La Iglesia se lo ofreció, con la condición de que nunca revelara ningún hallazgo que contradijera sus enseñanzas. Aceptó y, con el respaldo de Leopoldo II de Toscana y Carlos X de Francia, reunió un equipo con el que viajó por Egipto, deteniéndose en tantas tumbas y templos como pudo.
En Saqqara, visitó la pirámide más antigua del mundo, pero lo que lo sacudió fue un descubrimiento que le dijo algo increíble sobre la edad del mundo. Era una tumba y los jeroglíficos revelaron que era de Menofre, un sacerdote real de una dinastía anterior al Diluvio, lo que, según la Biblia, era imposible.
Consternado, varias décadas antes de Charles Darwin, dudó de la fecha de la Creación. Sin embargo no pudo hacer más que consignar su hallazgo en su diario privado y llevarse el secreto a su tumba. Pero fue al llegar al Valle de los Reyes que finalmente pudo hacer más que leer jeroglíficos: logró empezar a comprenderlos.
La victoria final
A lo largo de su viaje, había leído historias ilegibles e incognoscibles por cientos de años, reviviendo mundos olvidados, gloriosas batallas, elaborados rituales y conocimientos perdidos. Sin embargo, algo le intrigaba intensamente: por qué la muerte era tan importante para los antiguos egipcios; por qué creaban obras tan fantásticas para ocultarlas.

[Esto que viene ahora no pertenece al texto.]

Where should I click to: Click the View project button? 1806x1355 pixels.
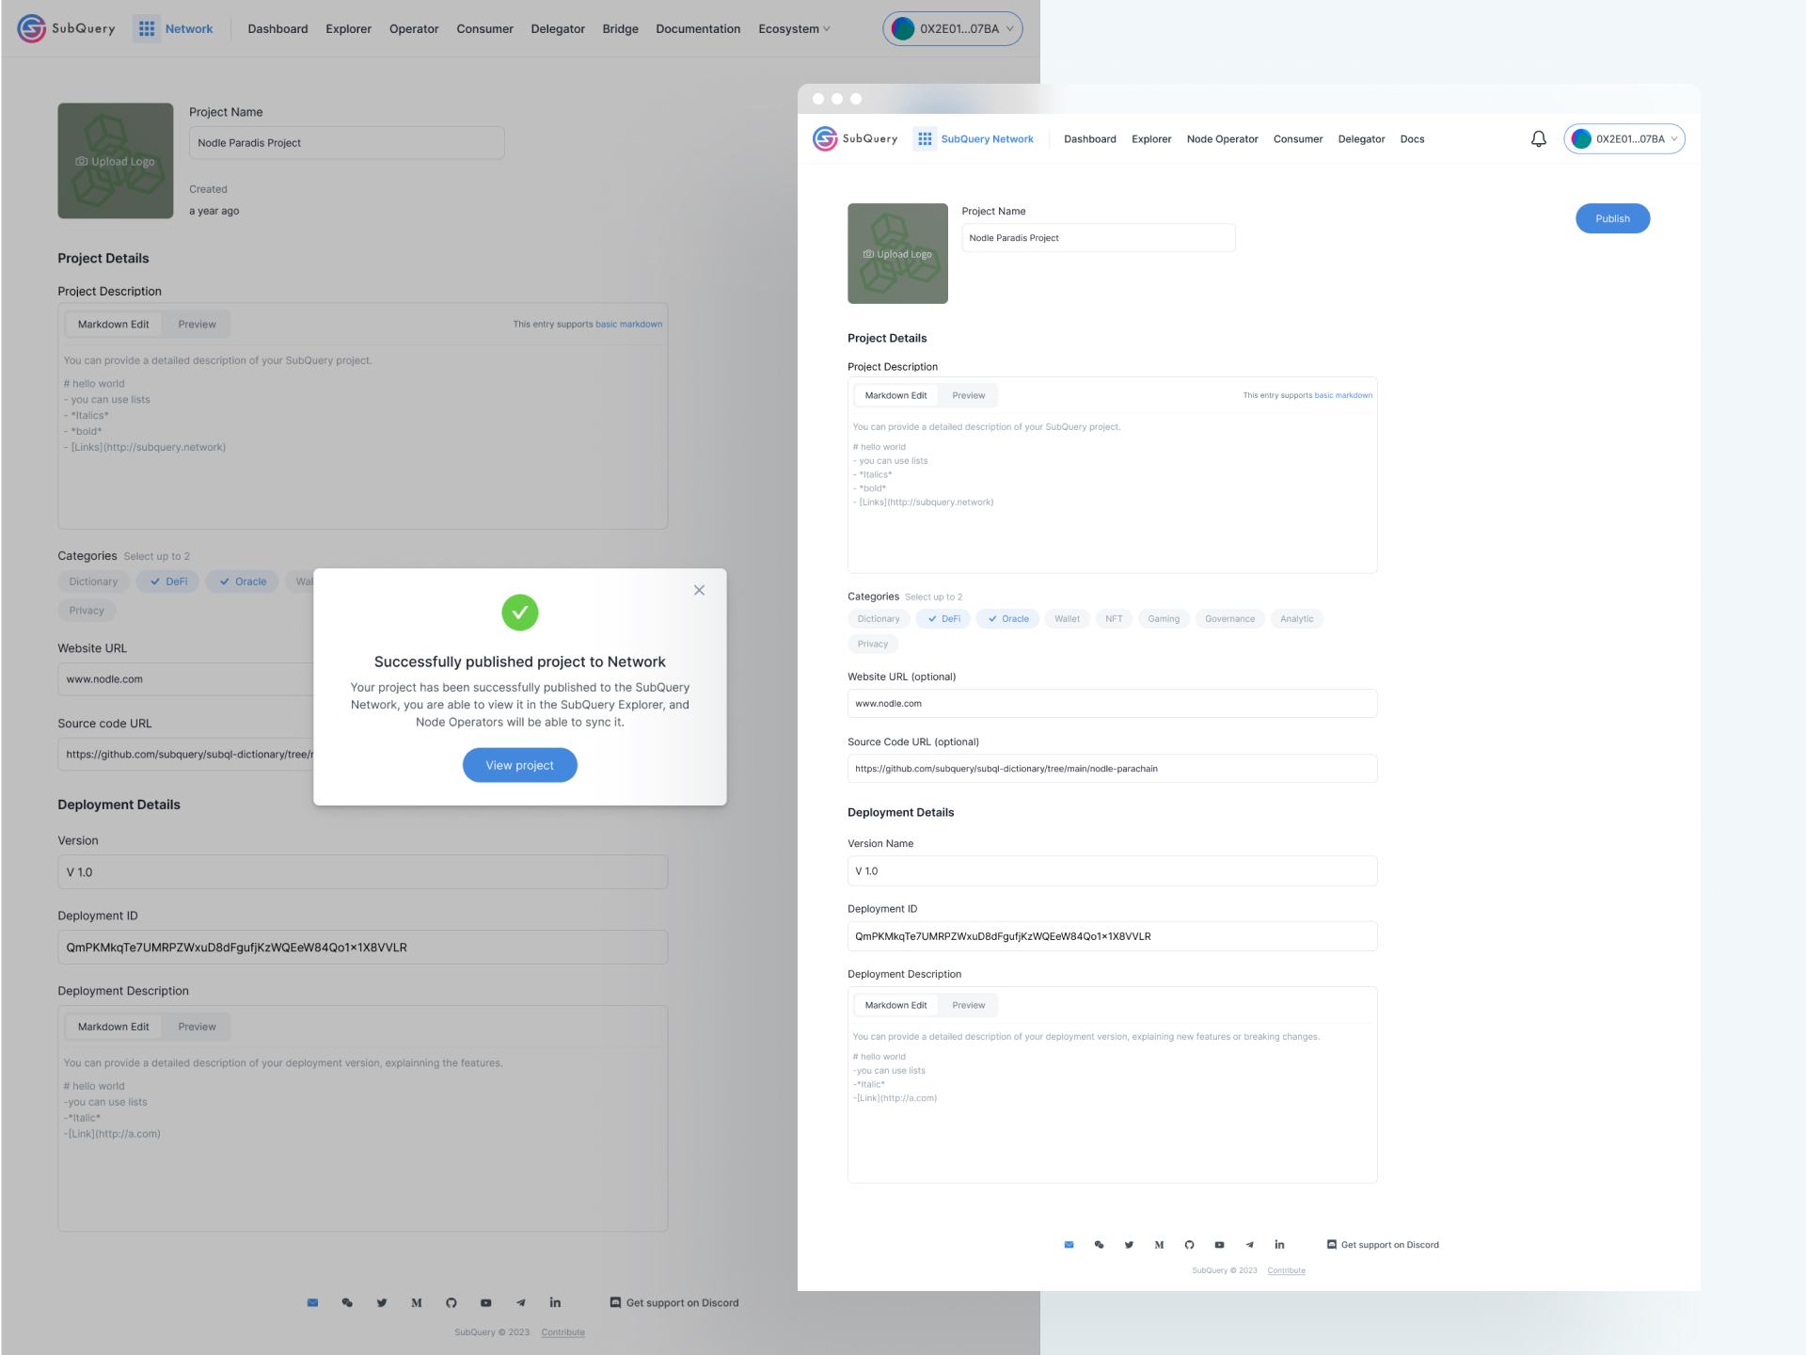[x=519, y=765]
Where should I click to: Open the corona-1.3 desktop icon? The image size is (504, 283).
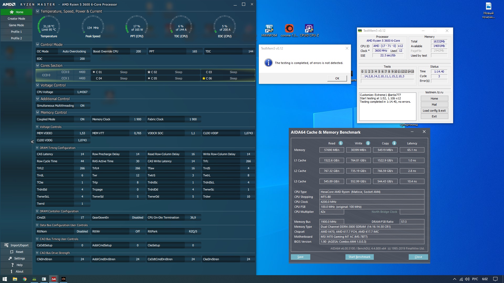289,29
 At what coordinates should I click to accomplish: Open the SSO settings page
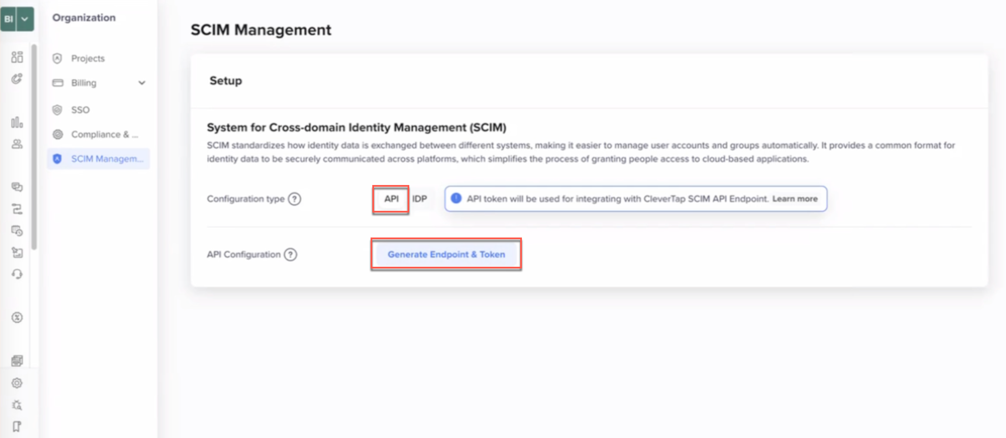pyautogui.click(x=80, y=110)
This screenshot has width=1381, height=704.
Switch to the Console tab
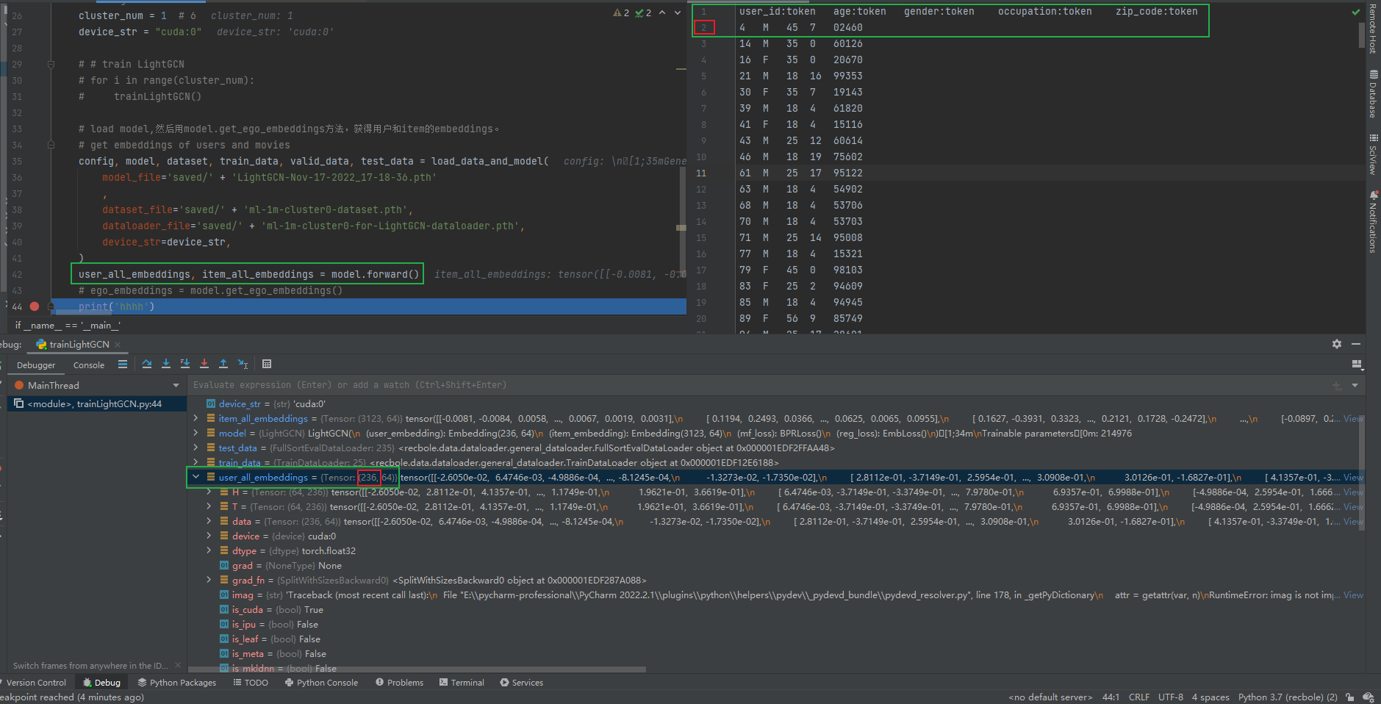click(89, 364)
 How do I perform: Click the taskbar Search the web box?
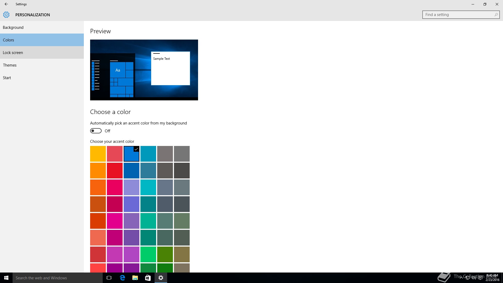pos(58,278)
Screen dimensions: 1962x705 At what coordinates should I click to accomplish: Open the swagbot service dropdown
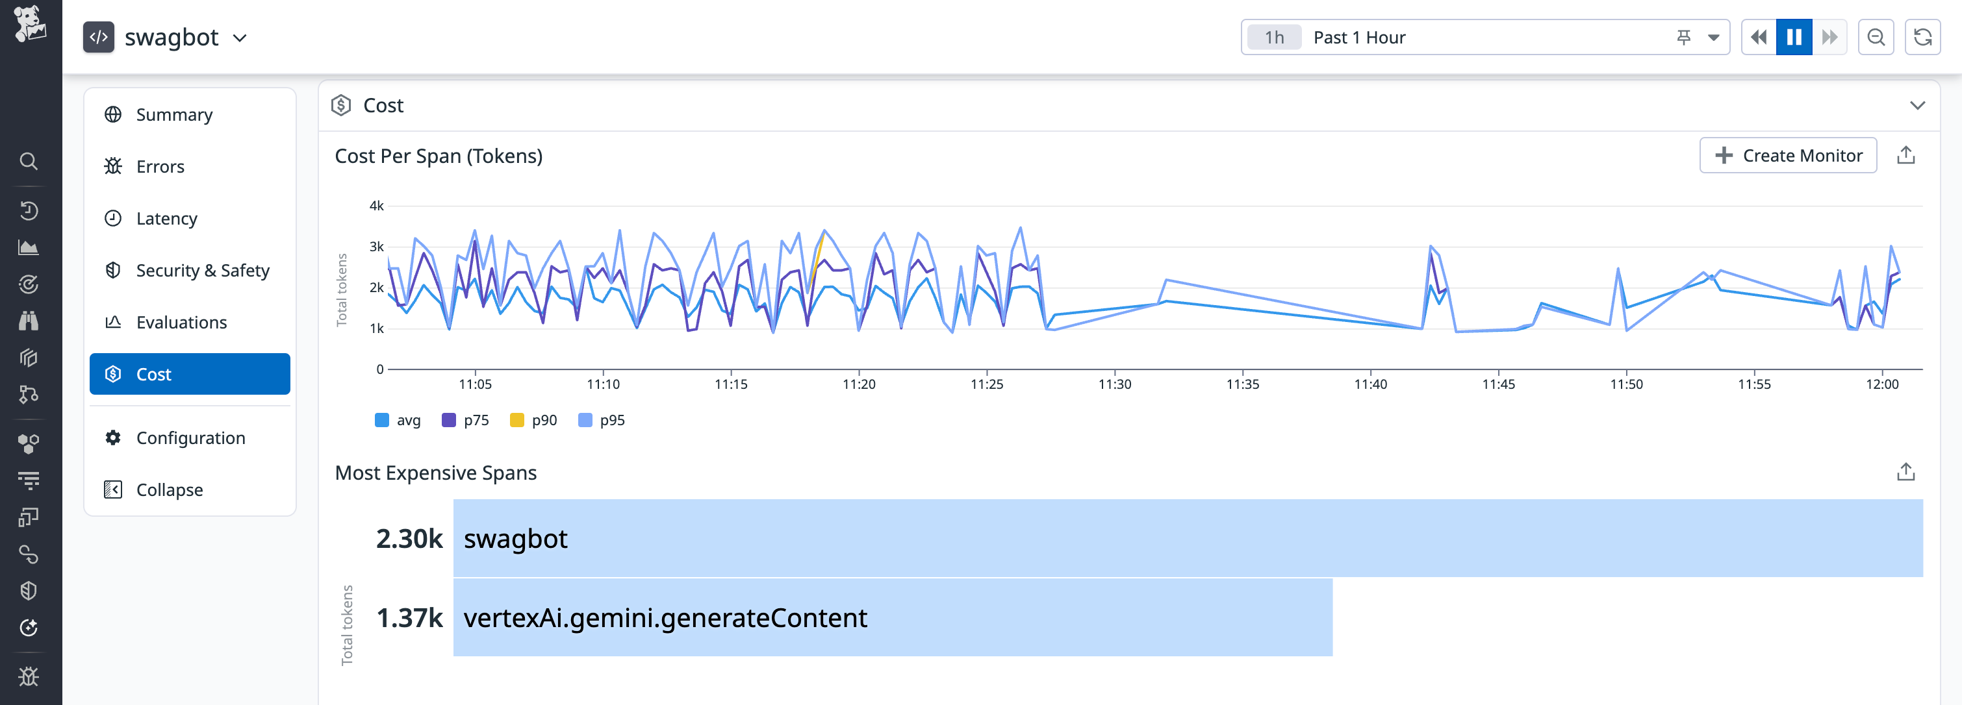click(x=239, y=37)
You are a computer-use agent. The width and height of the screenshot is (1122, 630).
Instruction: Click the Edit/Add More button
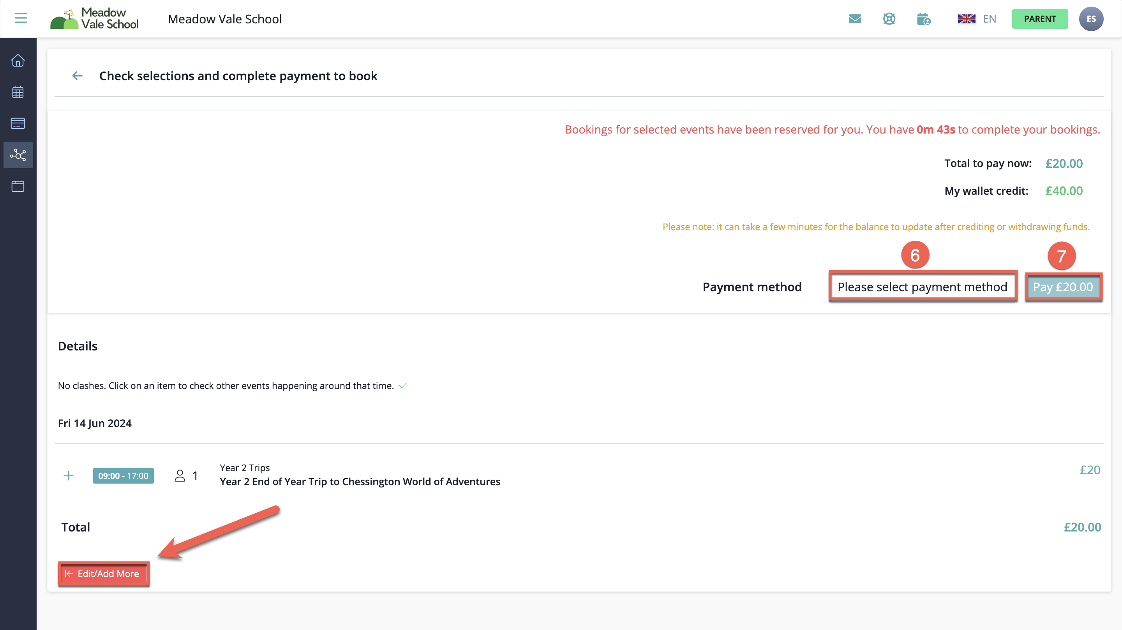(x=103, y=574)
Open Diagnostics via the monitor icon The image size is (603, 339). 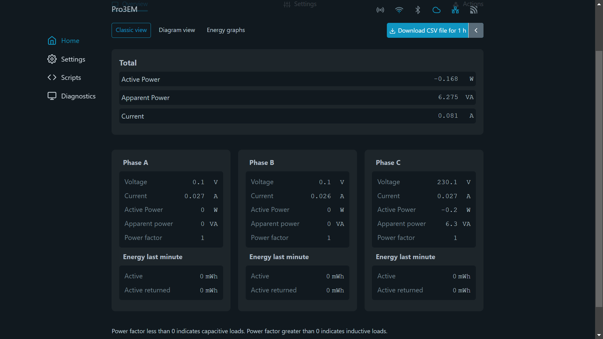coord(52,96)
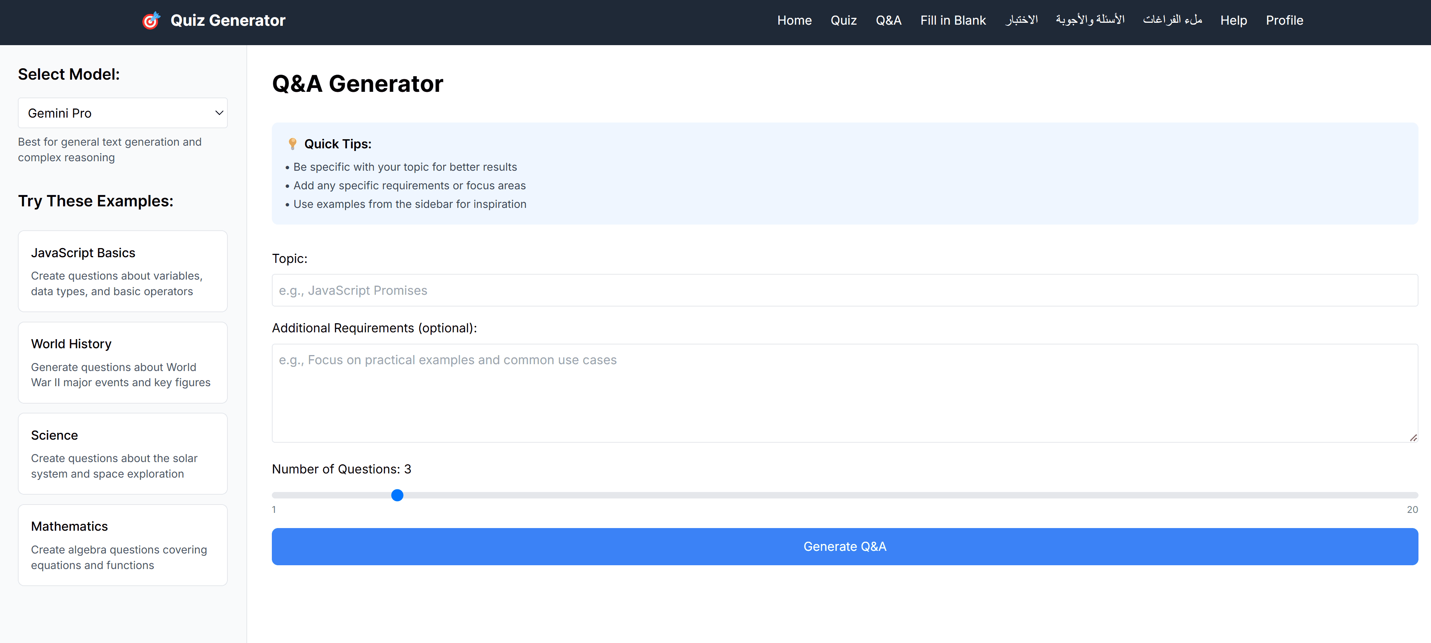This screenshot has width=1431, height=643.
Task: Go to the Profile section
Action: (x=1284, y=20)
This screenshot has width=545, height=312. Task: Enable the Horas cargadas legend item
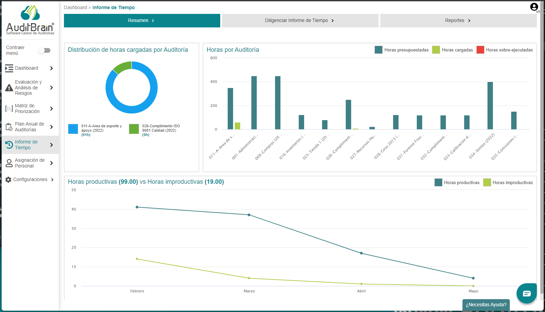point(453,50)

Y ahí, en el que fue el cementerio real durante casi 500 años, por fin entendió que ese no era un valle de muerte. Era un valle de renacimiento.
Descubrió la razón de la magnificencia de las tumbas del Antiguo Egipto: los faraones eran los protectores de todos los egipcios en la vida y en la muerte, así que su viaje al más allá era trascendental.
Si los faraónes sobrevivían su paso por el inframundo, también lo haría su pueblo. Por toda la eternidad. Champollion abrió las puertas de esa gran civilización perdida, y su llave fue la piedra de Rosetta.